Much of the narrative of Baybayin, however, is sadly often telegraphed, and the non-Palawan characters are mostly stereotypical ciphers, as if Solito has passed judgment on the greater world in a "we-versus-them" conflict. When the corrupt military man eyes Alba beadily, we know a rape scene is in the offing. When it becomes known that the gongs of the Palawans are valuable artifacts, you can guess exactly who will steal them. Solito seems singularly hypnotized by ink being imprinted on skin, script being scrawled on sand, like the obsessional bodily calligraphy in Peter Greenaway’s The Pillowbook or the bodily paintings in Mizoguchi’s Five Women Around Utamaro.   

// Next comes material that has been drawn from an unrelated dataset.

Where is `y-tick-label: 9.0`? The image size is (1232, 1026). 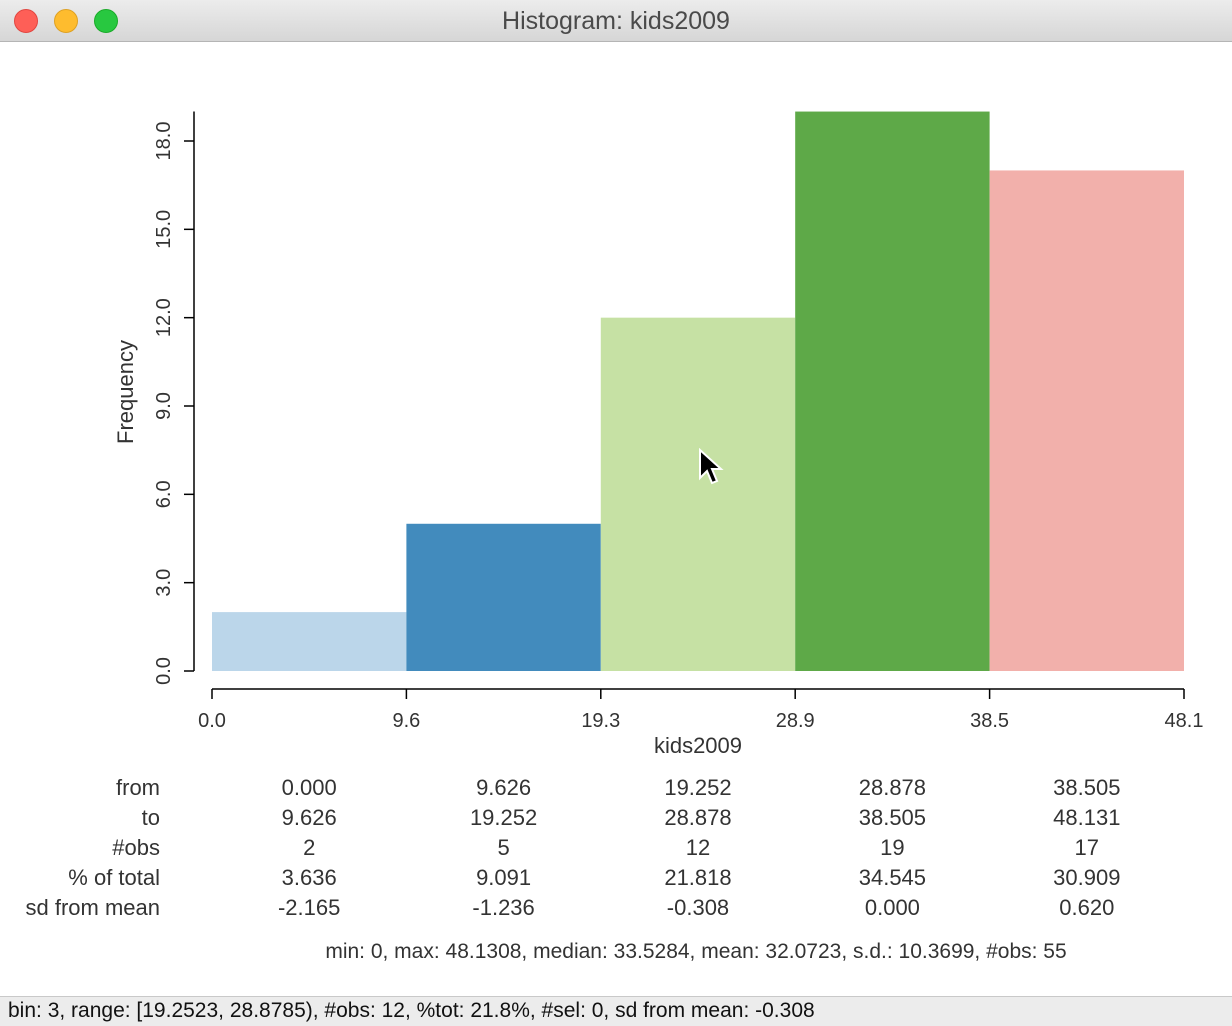 y-tick-label: 9.0 is located at coordinates (164, 406).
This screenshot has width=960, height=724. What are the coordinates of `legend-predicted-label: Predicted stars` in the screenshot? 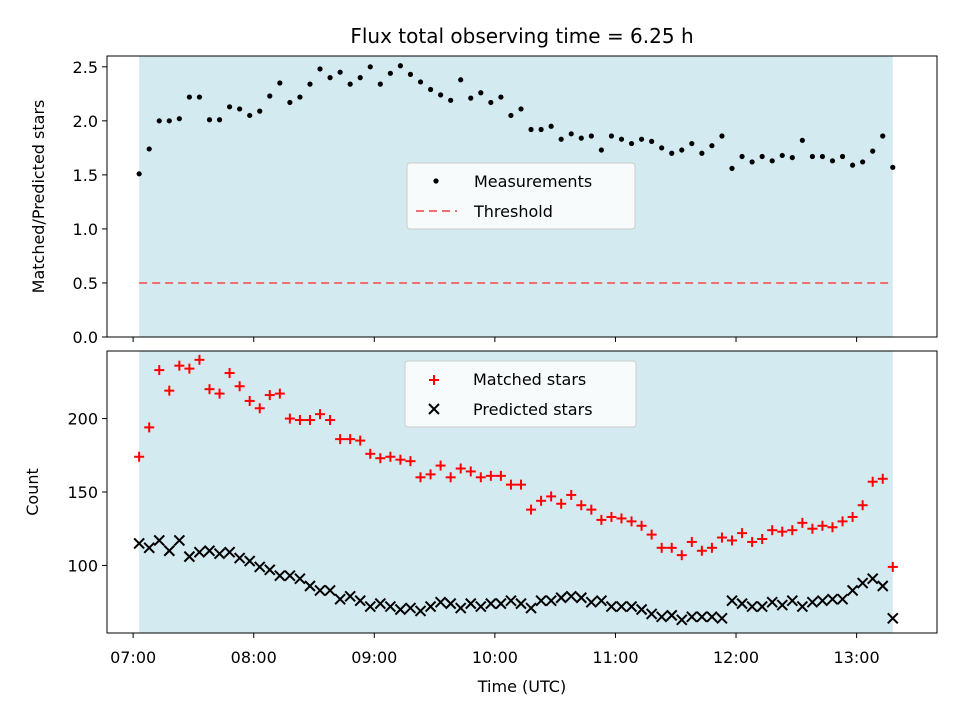 It's located at (533, 410).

If Solito is fast becoming redundant -- the themes and characters of his last two films seem like mirror images of each other -- it is all in the service of his embattled people. Having said that, it takes profound courage, a pair of balls, to temper his tribal allegiances with much-needed rationalism and humanism, interrogating, for instance, the mindless binary oppositions of some Palawan folktales. (His neutralization of one about the privileged myna bird and the marginalized monkey is particularly instructive.)

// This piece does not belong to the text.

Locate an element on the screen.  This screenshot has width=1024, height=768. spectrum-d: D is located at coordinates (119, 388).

Solito also draws on his own background to create an important character in his mythopoetry: patterned after himself, Alba represents the outside-educated advocate and defender, a refinement of the educated shaman in Busong. To Solito, Alba can be key to the survival of his dying cultural heritage, even if only in the realm of cinematic diegesis. Through acts that define her allegiances, she, a hybrid of foreign and indigenous blood distinguished by inter-racial features, eyes and skin, has started to facilitate a crucial socio-cultural syncretism. Towards the end, Solito also finds brave Darwinistic wit to forward the biological imperative and a sanctioned Palawan practice that will allow its dwindling kind to propagate and preserve itself.